Stephen L Smith said:


> This book "Aiming to Please" will be an important resource in worship for Baptists and Paedobaptists when it comes available. It is by an esteemed member of this board. What I think will be unique about this book is its conviction that true worship should be grounded in covenant theology.



Thanks for the plug, brother. Others (especially from my tradition) have written about the connection between worship and covenant theology. What may particularly be unique about this book is how it grounds the Regulative Principle in covenant theology. I don't believe I've read anyone else who has done that.

Reactions: Like 1


----------



## Stephen L Smith (Jan 21, 2020)

Guido's Brother said:


> Thanks for the plug, brother. Others (especially from my tradition) have written about the connection between worship and covenant theology. What may particularly be unique about this book is how it grounds the Regulative Principle in covenant theology. I don't believe I've read anyone else who has done that.


Wes, on Christmas day I was thinking about a previous conversation we had. On our table close to me was three most delicious New Zealand pavlovas. I had a sampling of each 

Seriously, my church denomination (Reformed Churches of NZ) holds to the Regulative Principle of Worship and the Doxological Principle of Worship although there is variation on how they are practiced. I think a book like this will be of continuing encouragement to the RCNZ to continue to ground their worship in covenant theology. I was wondering what is the best way for us Kiwi's to obtain the book when it is finalised. Can we get it from a bookshop in Australia?


----------



## Guido's Brother (Jan 21, 2020)

Stephen L Smith said:


> Seriously, my church denomination (Reformed Churches of NZ) holds to the Regulative Principle of Worship and the Doxological Principle of Worship although there is variation on how they are practiced. I think a book like this will be of continuing encouragement to the RCNZ to continue to ground their worship in covenant theology. I was wondering what is the best way for us Kiwi's to obtain the book when it is finalised. Can we get it from a bookshop in Australia?
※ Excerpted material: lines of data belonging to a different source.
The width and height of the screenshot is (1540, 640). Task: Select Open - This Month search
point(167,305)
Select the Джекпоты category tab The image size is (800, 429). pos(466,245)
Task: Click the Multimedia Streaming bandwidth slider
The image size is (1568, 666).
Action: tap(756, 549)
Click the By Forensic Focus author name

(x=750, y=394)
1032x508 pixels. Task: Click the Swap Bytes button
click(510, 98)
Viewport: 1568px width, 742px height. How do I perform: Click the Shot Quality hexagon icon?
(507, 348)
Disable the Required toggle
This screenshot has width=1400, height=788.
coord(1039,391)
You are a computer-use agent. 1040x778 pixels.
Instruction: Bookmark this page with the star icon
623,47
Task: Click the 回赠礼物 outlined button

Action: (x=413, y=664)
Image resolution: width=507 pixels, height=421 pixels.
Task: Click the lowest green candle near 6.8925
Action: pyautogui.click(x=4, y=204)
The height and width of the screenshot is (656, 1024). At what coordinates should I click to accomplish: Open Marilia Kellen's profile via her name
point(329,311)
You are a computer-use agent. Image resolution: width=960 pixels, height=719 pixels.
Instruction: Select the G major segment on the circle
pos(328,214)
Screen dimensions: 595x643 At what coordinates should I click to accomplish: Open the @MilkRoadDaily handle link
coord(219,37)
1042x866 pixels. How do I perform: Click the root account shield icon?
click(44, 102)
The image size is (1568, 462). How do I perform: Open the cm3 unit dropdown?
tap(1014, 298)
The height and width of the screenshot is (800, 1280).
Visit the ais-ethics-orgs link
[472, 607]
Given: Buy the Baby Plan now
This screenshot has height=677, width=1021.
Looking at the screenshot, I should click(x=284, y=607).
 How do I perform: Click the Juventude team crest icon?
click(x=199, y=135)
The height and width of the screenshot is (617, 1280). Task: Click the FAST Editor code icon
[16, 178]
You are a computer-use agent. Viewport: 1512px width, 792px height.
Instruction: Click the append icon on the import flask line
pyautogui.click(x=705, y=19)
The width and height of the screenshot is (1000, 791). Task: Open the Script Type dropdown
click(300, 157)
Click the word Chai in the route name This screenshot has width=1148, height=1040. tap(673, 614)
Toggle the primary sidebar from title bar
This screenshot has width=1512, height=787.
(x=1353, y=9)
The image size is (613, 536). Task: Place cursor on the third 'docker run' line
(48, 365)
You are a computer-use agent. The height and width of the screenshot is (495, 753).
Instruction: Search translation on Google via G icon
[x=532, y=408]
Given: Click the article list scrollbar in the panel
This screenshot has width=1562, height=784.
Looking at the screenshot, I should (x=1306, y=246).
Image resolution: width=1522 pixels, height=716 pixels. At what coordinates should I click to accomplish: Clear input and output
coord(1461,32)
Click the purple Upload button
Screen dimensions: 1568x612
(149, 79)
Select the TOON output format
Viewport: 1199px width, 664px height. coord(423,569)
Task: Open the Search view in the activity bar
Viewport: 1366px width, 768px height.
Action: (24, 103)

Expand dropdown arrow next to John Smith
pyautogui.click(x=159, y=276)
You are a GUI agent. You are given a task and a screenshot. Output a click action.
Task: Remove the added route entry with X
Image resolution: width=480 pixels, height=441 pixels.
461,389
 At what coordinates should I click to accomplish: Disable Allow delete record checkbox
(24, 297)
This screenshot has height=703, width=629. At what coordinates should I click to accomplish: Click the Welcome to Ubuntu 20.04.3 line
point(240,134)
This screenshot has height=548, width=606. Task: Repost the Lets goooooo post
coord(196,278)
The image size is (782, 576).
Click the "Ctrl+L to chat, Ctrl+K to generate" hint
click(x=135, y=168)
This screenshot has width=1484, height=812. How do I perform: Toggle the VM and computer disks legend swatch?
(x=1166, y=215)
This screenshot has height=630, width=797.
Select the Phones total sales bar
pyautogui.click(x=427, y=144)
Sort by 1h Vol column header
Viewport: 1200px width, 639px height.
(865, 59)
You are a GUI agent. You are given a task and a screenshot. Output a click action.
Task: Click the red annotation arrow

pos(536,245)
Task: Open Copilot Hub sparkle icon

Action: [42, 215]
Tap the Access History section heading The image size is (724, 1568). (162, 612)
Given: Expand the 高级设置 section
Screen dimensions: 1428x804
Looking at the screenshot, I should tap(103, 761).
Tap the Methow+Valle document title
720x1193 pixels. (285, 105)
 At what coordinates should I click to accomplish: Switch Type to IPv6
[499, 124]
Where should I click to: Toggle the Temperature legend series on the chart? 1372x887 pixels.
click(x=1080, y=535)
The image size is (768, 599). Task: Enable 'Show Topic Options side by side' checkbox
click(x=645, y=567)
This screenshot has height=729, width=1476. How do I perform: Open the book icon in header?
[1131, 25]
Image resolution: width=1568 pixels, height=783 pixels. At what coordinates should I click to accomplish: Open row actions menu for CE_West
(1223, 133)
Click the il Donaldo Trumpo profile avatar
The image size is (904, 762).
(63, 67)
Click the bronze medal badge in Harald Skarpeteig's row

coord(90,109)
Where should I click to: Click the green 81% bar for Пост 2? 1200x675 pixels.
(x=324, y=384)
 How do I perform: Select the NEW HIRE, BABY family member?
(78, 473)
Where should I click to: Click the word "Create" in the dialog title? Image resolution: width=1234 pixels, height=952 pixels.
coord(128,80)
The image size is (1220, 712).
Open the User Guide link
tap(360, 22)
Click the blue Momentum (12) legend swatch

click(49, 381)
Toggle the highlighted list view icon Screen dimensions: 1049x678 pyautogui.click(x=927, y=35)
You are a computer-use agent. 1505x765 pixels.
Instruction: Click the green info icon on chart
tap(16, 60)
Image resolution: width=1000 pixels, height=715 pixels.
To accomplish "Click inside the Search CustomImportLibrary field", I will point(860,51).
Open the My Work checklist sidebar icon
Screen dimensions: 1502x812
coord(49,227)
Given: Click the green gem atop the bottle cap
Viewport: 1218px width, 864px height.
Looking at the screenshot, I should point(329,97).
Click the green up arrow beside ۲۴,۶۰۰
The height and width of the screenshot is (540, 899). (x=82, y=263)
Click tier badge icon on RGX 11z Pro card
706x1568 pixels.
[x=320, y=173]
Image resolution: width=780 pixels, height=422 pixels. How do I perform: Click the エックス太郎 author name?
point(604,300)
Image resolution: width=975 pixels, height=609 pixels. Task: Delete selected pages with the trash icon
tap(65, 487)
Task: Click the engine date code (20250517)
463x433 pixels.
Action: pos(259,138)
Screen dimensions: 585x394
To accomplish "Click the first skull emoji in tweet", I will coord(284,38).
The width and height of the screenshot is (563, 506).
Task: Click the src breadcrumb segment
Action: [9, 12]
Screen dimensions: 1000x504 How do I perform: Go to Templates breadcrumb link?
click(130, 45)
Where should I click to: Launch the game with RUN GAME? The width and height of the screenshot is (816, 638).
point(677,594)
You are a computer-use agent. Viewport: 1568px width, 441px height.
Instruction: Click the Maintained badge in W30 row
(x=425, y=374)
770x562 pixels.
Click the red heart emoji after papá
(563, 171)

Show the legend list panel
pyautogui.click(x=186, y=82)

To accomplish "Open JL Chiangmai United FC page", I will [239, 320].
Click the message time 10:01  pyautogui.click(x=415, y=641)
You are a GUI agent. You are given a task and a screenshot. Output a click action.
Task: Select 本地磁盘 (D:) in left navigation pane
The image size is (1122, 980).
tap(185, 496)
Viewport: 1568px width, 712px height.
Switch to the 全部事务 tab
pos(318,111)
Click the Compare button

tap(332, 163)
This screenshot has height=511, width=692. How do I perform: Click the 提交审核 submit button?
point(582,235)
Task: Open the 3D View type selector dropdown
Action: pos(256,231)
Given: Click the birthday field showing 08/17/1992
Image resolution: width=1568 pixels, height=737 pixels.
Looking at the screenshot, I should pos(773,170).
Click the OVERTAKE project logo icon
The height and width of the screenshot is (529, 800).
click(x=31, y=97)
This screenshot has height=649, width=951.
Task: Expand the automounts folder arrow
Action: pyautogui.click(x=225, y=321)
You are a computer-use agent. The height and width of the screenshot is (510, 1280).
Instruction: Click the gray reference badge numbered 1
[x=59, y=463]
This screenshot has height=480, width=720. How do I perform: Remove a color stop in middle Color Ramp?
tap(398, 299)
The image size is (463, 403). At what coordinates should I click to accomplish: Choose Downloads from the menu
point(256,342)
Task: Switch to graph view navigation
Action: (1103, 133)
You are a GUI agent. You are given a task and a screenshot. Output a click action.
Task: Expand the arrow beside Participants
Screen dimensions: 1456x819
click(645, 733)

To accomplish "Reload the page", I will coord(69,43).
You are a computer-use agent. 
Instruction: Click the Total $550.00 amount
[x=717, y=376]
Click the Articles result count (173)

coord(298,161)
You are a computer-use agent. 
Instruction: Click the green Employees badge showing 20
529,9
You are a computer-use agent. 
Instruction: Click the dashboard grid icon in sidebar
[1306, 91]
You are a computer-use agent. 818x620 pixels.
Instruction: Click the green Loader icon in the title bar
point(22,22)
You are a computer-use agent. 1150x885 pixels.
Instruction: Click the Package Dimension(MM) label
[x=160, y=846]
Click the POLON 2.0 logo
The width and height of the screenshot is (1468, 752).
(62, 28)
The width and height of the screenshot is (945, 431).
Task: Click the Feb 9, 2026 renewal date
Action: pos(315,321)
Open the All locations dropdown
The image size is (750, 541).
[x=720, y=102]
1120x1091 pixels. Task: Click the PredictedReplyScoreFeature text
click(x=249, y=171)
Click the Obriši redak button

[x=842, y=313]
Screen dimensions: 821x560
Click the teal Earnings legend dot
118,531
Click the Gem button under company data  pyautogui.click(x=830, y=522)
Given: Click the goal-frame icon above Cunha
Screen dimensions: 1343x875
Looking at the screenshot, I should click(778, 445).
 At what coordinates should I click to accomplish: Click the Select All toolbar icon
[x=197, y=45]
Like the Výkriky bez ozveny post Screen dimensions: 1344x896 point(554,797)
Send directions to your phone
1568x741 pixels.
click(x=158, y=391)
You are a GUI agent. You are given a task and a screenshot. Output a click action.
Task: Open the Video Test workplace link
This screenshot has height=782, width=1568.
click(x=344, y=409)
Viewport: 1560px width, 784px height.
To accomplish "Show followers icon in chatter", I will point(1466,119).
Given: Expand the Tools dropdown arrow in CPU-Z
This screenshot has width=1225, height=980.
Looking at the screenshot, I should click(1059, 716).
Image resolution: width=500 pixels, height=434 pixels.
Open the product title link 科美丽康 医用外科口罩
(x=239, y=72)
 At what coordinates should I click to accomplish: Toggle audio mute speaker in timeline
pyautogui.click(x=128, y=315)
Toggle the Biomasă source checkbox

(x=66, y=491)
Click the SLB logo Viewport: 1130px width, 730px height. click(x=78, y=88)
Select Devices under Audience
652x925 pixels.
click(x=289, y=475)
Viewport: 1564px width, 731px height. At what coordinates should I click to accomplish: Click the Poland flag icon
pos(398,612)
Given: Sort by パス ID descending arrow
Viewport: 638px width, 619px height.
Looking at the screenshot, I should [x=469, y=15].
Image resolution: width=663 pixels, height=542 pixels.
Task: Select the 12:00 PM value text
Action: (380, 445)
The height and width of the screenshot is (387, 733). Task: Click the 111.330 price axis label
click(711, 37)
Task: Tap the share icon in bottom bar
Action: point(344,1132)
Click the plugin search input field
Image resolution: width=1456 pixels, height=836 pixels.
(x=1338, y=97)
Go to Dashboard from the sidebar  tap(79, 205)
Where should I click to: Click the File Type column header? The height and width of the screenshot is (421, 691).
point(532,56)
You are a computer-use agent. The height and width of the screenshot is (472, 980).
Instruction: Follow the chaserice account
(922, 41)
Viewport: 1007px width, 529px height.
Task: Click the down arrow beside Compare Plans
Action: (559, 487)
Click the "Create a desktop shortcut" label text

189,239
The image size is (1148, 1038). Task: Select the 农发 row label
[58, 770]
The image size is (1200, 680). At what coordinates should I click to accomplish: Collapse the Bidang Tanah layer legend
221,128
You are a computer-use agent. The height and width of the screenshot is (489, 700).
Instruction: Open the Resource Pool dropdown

Australian distribution is being worked out at the moment. Stay tuned...

Reactions: Like 1


----------



## NaphtaliPress (Jan 21, 2020)

Guido's Brother said:


> Australian distribution is being worked out at the moment. Stay tuned...


Wes, if this is a book and not a tract sort of thing or booklet, when in print consider sending a copy to get a review in The Confessional Presbyterian journal.


----------



## RobertPGH1981 (Jan 21, 2020)

Will this book be available in the United States as paper or digital (eg. Kindle)?


----------



## Guido's Brother (Jan 21, 2020)

NaphtaliPress said:


> Wes, if this is a book and not a tract sort of thing or booklet, when in print consider sending a copy to get a review in The Confessional Presbyterian journal.



Yes, it is a book and I'll send you an e-mail about it. Thanks!

Reactions: Like 1


----------



## Guido's Brother (Jan 21, 2020)

RobertPGH1981 said:


> Will this book be available in the United States as paper or digital (eg. Kindle)?



Hard copies will probably be available through Amazon. Digital copies through Lulu.


----------



## Stephen L Smith (Jan 21, 2020)

PuritanCovenanter said:


> The catholic or universal church, which (with respect to the internal work of the Spirit and truth of grace) may be called invisible, consists of the whole number of the elect, that have been, are, or shall be gathered into one, under Christ, the head thereof; and is the spouse, the body, the fulness of him that filleth all in all.


This is good stuff and much to reflect on. But I am wondering why, good brother, did you post this in the worship forum, not the baptism or covenant theology forum??


----------



## Stephen L Smith (Jan 30, 2020)

Wes, @Guido's Brother I was looking back at some of my older posts on worship. On this particular post I was reflecting on this majestic statement by Herman Bavinck:


Stephen L Smith said:


> "God has to come down from His lofty position, condescend to His creatures, impart, reveal, and give Himself away to human beings; then He who inhabits eternity and dwells in a high and holy place must also dwell with those who are of a humble spirit [Isa 57:15]. But this set of conditions is nothing other than a description of a covenant. If religion is called a covenant, it is thereby described as true and genuine religion. This is what no religion has ever understood; all peoples either pantheistically pull God down into what is creaturely, or deistically elevate Him endlessly above it. In neither case does one arrive at true fellowship, at covenant, at genuine religion. But scripture insists on both; God is infinitely great and condescendingly good; He is sovereign but also Father; He is creator but also Prototype. In a word, He is God of the covenant."
> Herman Bavinck Reformed Dogmatics 2:569-570.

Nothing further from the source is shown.